Students have reacted negatively to what they perceive to be invasive monitoring tactics. Universities’ unquestioning charges of cheating in “flagged” instances produced by monitoring software raises questions.
On the academic side, it is becoming more apparent that remote proctoring does not always result in fewer hours of work for staff. It may potentially raise exam-related responsibilities. Many students are dissatisfied with ANU’s decision to administer tests using remote software.
Working in educational assessment for the last two decades has taught me that test cheating is a significant and intricate problem. There are no simple answers. It is probable that remote proctoring will continue to play a role. It is crucial, however, that we define this position thoroughly and critically.

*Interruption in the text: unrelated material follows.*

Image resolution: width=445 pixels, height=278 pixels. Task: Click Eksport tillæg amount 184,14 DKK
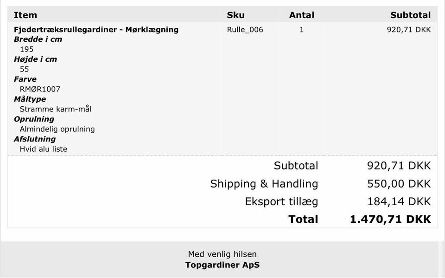tap(399, 201)
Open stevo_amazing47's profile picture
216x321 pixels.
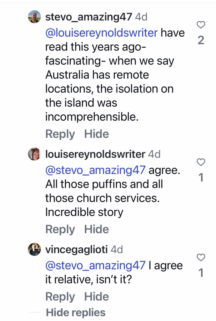[x=34, y=17]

Why not return to previous practices?
With increasing enrollment and the reintroduction of in-person instruction, it is tempting to revert to traditional test procedures. Returning to conventional exams, however, promotes the return of additional well-documented, persistent issues.
Managing large-scale, in-person examinations is quite difficult. It is also challenging to ensure that conventional examinations reflect contemporary capabilities.
How satisfied were we with pre-pandemic examination procedures?
Putwain and colleagues investigated the statistical link between challenge and threat perceptions and GCSE Mathematics test outcomes and whether engagement mediates this association. They gathered the GCSE Maths test results of 579 students, as well as their replies to two surveys about engagement (on-task behavior, perseverance, and classroom involvement), unhappiness with learning, and whether fear appeals were seen as threats or challenges.
These were the findings:
- Engagement predicted GCSE Mathematics exam performance.
- When students saw fear appeals as challenges, they expected to do well because they were more motivated.
- When students saw fear appeals as a threat, they expected to do poorly because they didn’t care as much.
- These findings are a generalization and may not apply to every person.
Given these results and similar ones from other studies, the exams announced in India and his colleagues say that teachers should only use fear appeals for GCSE Maths with small groups or people who want to do well in school and think they can.
The second piece, authored by resulexams and a team, focuses on the characteristics measured by Australia’s national assessments. According to them, many standardized literacy and numeracy exams are criticized for perhaps evaluating working memory and nonverbal reasoning in addition to the targeted features.
In light of these critiques (NAPLAN), Howard and his colleagues investigated whether working memory and nonverbal reasoning contributed to success on Australia’s National Assessment Program tests of literacy and numeracy.
This is a nationally standardized exam in reading, writing, math, and language (punctuation, grammar, and spelling). In the research, 91 youngsters between the ages of 7 and 8 from a range of schools completed the national exams, a working memory test, and a nonverbal reasoning test. The results showed that nonverbal thinking and working memory affected how well the students did on the reading and math tests.